Similar-Limit HHO Attack Example

If the cache proxy maximum header length limit is a bit lower than the web server limit, we cannot use the trick described above (1 byte is not enough). However, in such a case, we can misuse another feature.

Many proxy servers add headers to requests that are forwarded to the web server. For example, X-Forwarded-For, which contains the IP address of the user.
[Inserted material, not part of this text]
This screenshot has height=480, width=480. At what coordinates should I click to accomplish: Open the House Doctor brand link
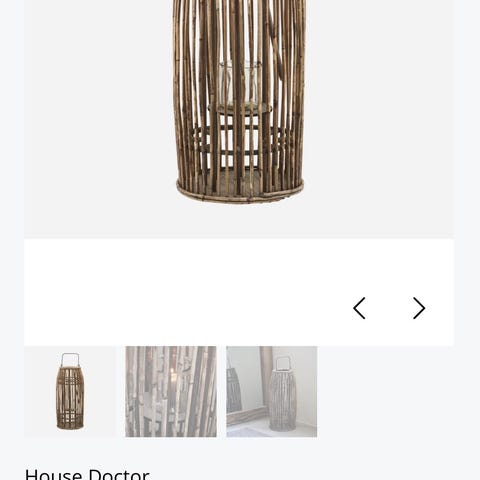click(87, 473)
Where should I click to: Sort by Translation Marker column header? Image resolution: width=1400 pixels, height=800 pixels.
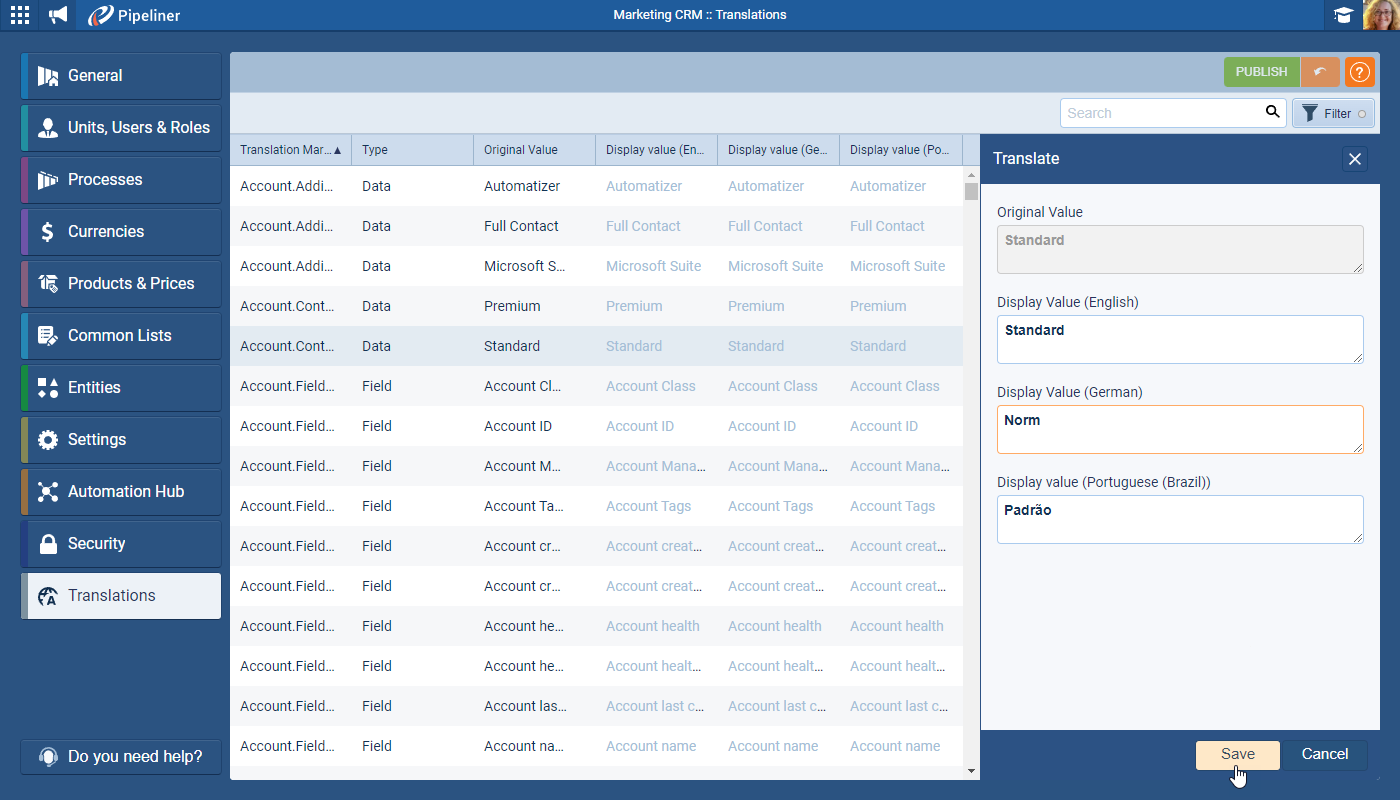click(x=290, y=150)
However, if the original request also contains the X-Forwarded-For header, the proxy server often concatenates the original value with the value set by the proxy server (the user IP).

This allows us to perform the following attack:

  1. The attacker sends a request with the following header:
    X-Forwarded-For: abcdefgh(…)
    (8192 characters in total)
  2. The proxy concatenates this request with its own value:
    X-Forwarded-For: abcdefgh(…)12.34.56.78
    (8203 characters in total)
  3. The proxy sends the value to the web server, which replies with an error code because the header is too long.

Depending on the type of a proxy and its configuration such added headers may be different and the lengths of added values may be different as well. You can check some of them on my project page.

The Impact of CPDoS Attacks

When we were testing our new CPDoS script on bug bounty sites, we noticed that many sites are vulnerable to such attacks. However, in some cases, the impact of the attack is questionable. This is because quite a few cache proxies are configured to cache responses with error status codes only for a few seconds, which makes it difficult to exploit.